The following paper discussed experiments to improve the classification of defect images in semiconductor production using a data-centric approach [36]. First, data set V1 was used without modifications to establish a baseline. Subsequently, data augmentation with geometric transformations was applied. The third experiment combined resampling for data balancing and augmentation to expand the data set. The fourth experiment used class weighting for algorithmic balance. The fifth and sixth experiments used data sets V2 and V3 with resampling and augmentation, similar to the previous ones. The final experiment achieved a validation accuracy of 92.7%. All experiments used a unified CNN architecture based on EfficientNet-B1. Using this data-centric approach (DCAI), they successfully improved the classification results.

2.4. MCAI in Optical Quality Assurance

In contrast to the data-centric approach, most existing optical quality assurance systems focus on model design, hyperparameter tuning, and transfer learning, the core principles of MCAI. The following presents three papers that have applied this approach.

The authors investigate the classification of visual errors using neural networks [37]. Infrared images of thermally conductive components are examined. Their research focuses on the design and training of the models as well as transfer learning. Imagenet was used for the experiment, and the training process was divided into two parts. In the second half, the hyperparameter has been adjusted. With their work, the researchers were able to show that their approach worked well but small errors are still challenging. To improve the system, it is proposed to collect more data from the initial error classes.

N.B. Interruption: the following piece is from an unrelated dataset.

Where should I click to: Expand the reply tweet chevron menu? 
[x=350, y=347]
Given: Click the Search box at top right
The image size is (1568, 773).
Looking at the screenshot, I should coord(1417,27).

In their work, Ghansical et al. describe an unsupervised approach which, as in our paper, refers to the casting data set [38]. With their approach, the authors try to avoid data-related problems, such as insufficient error data and the resulting unbalanced data sets. To do so, they use adversarial generative networks and an autoencoder to detect anomalies. The authors compared their approaches with Alexnet, which performed better in two of the three experiments.

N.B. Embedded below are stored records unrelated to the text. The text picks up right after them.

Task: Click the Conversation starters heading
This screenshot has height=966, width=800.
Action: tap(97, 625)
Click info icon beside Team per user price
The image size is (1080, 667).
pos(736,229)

Hridoy et al. examined the approach of transfer learning and fine-tuning of pre-trained models in depth [39]. Well-known models such as Inception Resnet v2, Xception, ReNet 101 v2 and ResNet 105 v2 were examined. The product analyzed by visual inspection was a hex nut and the casting data set. The data set for training the hex nut was very well balanced and contained 2000 good and 2000 bad examples. The authors only trained the last 14 layers. Using their approach, they achieved 100% accuracy on their data for the hex nut and 99.72% accuracy on the casting data set.

3. Methodology

The following chapter summarizes the data sets and the methods used to achieve MCAI and DCAI. A separate sub-chapter explains the approach to creating synthetic data.

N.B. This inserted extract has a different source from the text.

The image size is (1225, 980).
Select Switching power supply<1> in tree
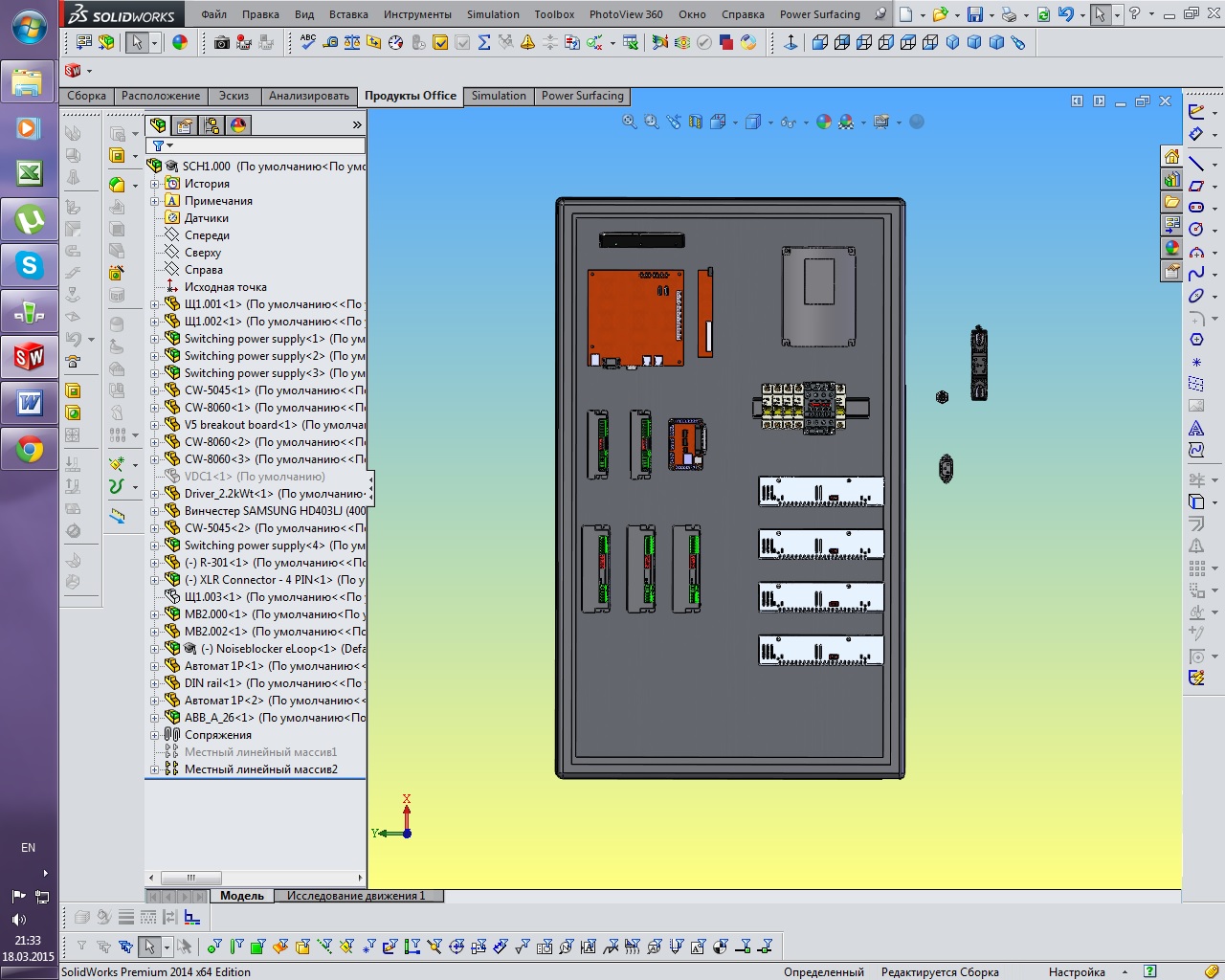(x=254, y=339)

3.1. Model-Centric Artificial Intelligence

As mentioned above, the main focus of this approach lies in optimizing hyperparameters [40]. The data is pre-processed and cleaned in an initial step, which we consider already completed for the data sets under investigation. This preprocessing includes the removal of conspicuous data points, such as outliers or noisy data, to avoid any negative impact on model performance. This stage included the application of data labeling and traditional data augmentation techniques. Subsequently, the prepared data set was used to train the model. Figure 1A illustrates MCAI. After the initial performance evaluation, the hyperparameters are adjusted for optimal results [11]. Key hyperparameters include the batch size, number of convolution filters, dense units, dropout rate, and the choice of loss function.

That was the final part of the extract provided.